The aim is to show that $$f(n)=o(n^{\epsilon}) \text{, } n\to\infty$$
It is straightforward to show that $\forall \epsilon >0$, $$\liminf_{n\to\infty}\frac{f(n)}{n^{\epsilon}}=0$$ Otherwise, for $n$ larger than some sufficiently large $N_{\epsilon}$ and $c_{\epsilon}=\liminf_{n\to\infty}\frac{f(n)}{n^{\epsilon}}>0$, $$f(n)\geq (1-\epsilon)c_{\epsilon}n^{\epsilon}$$ and hence $$\sum_{n=N_{\epsilon}}^Nf(n)>(1-\epsilon)c_{\epsilon}\sum_{n=N_{\epsilon}}^{N}n^{\epsilon}=O(N^{1+\epsilon}) \text{, } N\to\infty$$. This contradicts the right hand side bound in our inequality.
The $\forall \epsilon>0$ $$\limsup_{n\to\infty}\frac{f(n)}{n^{\epsilon}}=0$$ case has proved more difficult:
If these $\limsup$s are finite for each $\epsilon>0$, then of course by picking $\epsilon'<\epsilon$ we have that $$\limsup_{n\to\infty}\frac{f(n)}{n^{\epsilon'}}=0$$.

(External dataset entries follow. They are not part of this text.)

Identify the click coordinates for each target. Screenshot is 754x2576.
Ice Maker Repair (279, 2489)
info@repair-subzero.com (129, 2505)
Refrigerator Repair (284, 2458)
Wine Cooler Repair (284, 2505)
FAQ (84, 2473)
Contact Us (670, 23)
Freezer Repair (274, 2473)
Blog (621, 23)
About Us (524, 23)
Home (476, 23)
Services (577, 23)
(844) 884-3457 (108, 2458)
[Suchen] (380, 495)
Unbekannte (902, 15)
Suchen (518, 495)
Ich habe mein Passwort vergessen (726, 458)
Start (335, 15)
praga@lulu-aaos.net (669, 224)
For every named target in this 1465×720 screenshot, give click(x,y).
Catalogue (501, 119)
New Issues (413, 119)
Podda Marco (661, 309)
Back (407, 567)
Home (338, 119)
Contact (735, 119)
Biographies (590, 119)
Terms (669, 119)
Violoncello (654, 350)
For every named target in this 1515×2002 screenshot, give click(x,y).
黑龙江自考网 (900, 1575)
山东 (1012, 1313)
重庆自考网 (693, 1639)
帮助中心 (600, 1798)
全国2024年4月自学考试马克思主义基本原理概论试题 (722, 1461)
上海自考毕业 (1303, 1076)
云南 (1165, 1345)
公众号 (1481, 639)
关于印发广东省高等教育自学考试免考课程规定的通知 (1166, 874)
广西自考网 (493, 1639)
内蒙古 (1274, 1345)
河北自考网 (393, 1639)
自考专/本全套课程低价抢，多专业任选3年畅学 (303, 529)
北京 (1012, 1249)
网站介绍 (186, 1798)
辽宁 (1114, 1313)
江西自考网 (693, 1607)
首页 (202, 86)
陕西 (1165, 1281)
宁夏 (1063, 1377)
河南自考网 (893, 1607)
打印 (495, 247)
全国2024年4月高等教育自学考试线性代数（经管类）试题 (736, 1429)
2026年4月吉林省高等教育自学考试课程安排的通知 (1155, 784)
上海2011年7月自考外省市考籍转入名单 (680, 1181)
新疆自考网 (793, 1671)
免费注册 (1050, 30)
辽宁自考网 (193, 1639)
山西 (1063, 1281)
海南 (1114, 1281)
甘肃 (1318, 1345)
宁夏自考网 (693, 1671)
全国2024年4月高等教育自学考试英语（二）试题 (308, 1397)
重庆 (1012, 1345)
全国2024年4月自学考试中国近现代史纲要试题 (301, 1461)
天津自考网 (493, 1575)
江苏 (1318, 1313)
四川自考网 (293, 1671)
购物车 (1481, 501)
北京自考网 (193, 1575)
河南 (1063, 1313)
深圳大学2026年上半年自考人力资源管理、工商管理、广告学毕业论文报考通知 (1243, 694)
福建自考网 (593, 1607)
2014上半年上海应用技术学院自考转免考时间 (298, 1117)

On the other hand I cannot obtain a contradiction, assuming that there is a fixed $\delta>0$ such that $$\limsup_{n\to\infty}\frac{f(n)}{n^{\delta}}=\infty $$
For $x>0$ and $\phi(x)$ a strictly increasing function, such that $$\lim_{x\to\infty}\phi(x)\to\infty$$ we may construct a sequence of integers $n_k$ such that $$f(n_k)>\phi(k)n_k^{\delta}$$
From here it is not clear what choice to make for our auxiliary function $\phi$. Any input would be greatly appreciated!